**RECORDS SHOWN**
**********
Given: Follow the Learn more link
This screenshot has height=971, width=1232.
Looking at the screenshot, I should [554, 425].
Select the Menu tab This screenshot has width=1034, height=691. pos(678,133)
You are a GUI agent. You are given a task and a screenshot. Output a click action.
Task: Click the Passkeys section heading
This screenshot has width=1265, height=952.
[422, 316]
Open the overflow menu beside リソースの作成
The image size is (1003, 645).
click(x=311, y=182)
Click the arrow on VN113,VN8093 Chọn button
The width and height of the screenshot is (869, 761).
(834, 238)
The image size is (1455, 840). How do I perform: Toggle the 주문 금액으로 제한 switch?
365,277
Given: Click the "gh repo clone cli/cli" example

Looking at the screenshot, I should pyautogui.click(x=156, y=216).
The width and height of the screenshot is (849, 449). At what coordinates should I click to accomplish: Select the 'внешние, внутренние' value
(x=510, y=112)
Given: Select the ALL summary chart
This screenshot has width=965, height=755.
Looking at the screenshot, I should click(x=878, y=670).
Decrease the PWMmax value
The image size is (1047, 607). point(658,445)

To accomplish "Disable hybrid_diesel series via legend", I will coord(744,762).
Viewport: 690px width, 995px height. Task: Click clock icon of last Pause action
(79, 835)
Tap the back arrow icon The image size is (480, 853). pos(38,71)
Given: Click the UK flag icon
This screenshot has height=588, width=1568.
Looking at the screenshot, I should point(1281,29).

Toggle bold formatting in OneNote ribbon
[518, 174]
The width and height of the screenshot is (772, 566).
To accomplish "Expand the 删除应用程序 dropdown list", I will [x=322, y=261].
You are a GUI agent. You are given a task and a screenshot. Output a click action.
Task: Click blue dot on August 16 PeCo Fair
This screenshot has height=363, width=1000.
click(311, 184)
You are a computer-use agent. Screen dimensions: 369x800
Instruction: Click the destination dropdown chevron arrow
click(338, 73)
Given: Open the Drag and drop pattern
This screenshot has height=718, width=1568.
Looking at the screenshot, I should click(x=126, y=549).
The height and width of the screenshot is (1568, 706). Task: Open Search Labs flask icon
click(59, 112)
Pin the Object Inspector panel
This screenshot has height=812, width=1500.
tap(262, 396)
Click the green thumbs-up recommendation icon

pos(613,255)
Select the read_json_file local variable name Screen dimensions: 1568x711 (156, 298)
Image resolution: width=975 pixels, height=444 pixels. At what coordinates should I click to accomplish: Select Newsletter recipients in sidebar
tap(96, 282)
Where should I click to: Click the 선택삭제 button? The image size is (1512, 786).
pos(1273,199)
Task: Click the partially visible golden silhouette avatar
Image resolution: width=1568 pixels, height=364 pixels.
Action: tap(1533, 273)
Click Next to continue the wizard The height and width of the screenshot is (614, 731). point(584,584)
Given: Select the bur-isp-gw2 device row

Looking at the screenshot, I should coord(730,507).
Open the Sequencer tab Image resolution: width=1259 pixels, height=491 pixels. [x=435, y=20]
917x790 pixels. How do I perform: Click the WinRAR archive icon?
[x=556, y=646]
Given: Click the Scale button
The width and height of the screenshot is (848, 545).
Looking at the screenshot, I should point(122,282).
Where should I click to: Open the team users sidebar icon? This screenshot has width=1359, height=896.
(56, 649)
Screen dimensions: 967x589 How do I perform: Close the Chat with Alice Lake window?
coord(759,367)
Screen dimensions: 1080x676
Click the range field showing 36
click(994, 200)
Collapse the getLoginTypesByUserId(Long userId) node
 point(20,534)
**********
**WHAT YOU ARE ASKED TO DO**
Output each of the records exactly as it stands above.

**OUTPUT FOR THIS TASK**
Given: Follow the Learn more link
This screenshot has height=971, width=1232.
Looking at the screenshot, I should [554, 425].
Select the Menu tab This screenshot has width=1034, height=691. pos(678,133)
You are a GUI agent. You are given a task and a screenshot. Output a click action.
Task: Click the Passkeys section heading
This screenshot has width=1265, height=952.
[422, 316]
Open the overflow menu beside リソースの作成
The image size is (1003, 645).
click(x=311, y=182)
Click the arrow on VN113,VN8093 Chọn button
The width and height of the screenshot is (869, 761).
(834, 238)
The image size is (1455, 840). How do I perform: Toggle the 주문 금액으로 제한 switch?
365,277
Given: Click the "gh repo clone cli/cli" example

Looking at the screenshot, I should pyautogui.click(x=156, y=216).
The width and height of the screenshot is (849, 449). At what coordinates should I click to accomplish: Select the 'внешние, внутренние' value
(x=510, y=112)
Given: Select the ALL summary chart
This screenshot has width=965, height=755.
Looking at the screenshot, I should click(x=878, y=670).
Decrease the PWMmax value
The image size is (1047, 607). point(658,445)

To accomplish "Disable hybrid_diesel series via legend", I will coord(744,762).
Viewport: 690px width, 995px height. Task: Click clock icon of last Pause action
(79, 835)
Tap the back arrow icon The image size is (480, 853). pos(38,71)
Given: Click the UK flag icon
This screenshot has height=588, width=1568.
Looking at the screenshot, I should point(1281,29).

Toggle bold formatting in OneNote ribbon
[518, 174]
The width and height of the screenshot is (772, 566).
To accomplish "Expand the 删除应用程序 dropdown list", I will [x=322, y=261].
You are a GUI agent. You are given a task and a screenshot. Output a click action.
Task: Click blue dot on August 16 PeCo Fair
This screenshot has height=363, width=1000.
click(311, 184)
You are a computer-use agent. Screen dimensions: 369x800
Instruction: Click the destination dropdown chevron arrow
click(338, 73)
Given: Open the Drag and drop pattern
This screenshot has height=718, width=1568.
Looking at the screenshot, I should click(x=126, y=549).
The height and width of the screenshot is (1568, 706). Task: Open Search Labs flask icon
click(59, 112)
Pin the Object Inspector panel
This screenshot has height=812, width=1500.
tap(262, 396)
Click the green thumbs-up recommendation icon

pos(613,255)
Select the read_json_file local variable name Screen dimensions: 1568x711 (156, 298)
Image resolution: width=975 pixels, height=444 pixels. At what coordinates should I click to accomplish: Select Newsletter recipients in sidebar
tap(96, 282)
Where should I click to: Click the 선택삭제 button? The image size is (1512, 786).
pos(1273,199)
Task: Click the partially visible golden silhouette avatar
Image resolution: width=1568 pixels, height=364 pixels.
Action: tap(1533, 273)
Click Next to continue the wizard The height and width of the screenshot is (614, 731). point(584,584)
Given: Select the bur-isp-gw2 device row

Looking at the screenshot, I should coord(730,507).
Open the Sequencer tab Image resolution: width=1259 pixels, height=491 pixels. [x=435, y=20]
917x790 pixels. How do I perform: Click the WinRAR archive icon?
[x=556, y=646]
Given: Click the Scale button
The width and height of the screenshot is (848, 545).
Looking at the screenshot, I should point(122,282).
Where should I click to: Open the team users sidebar icon? This screenshot has width=1359, height=896.
(56, 649)
Screen dimensions: 967x589 How do I perform: Close the Chat with Alice Lake window?
coord(759,367)
Screen dimensions: 1080x676
Click the range field showing 36
click(994, 200)
Collapse the getLoginTypesByUserId(Long userId) node
 point(20,534)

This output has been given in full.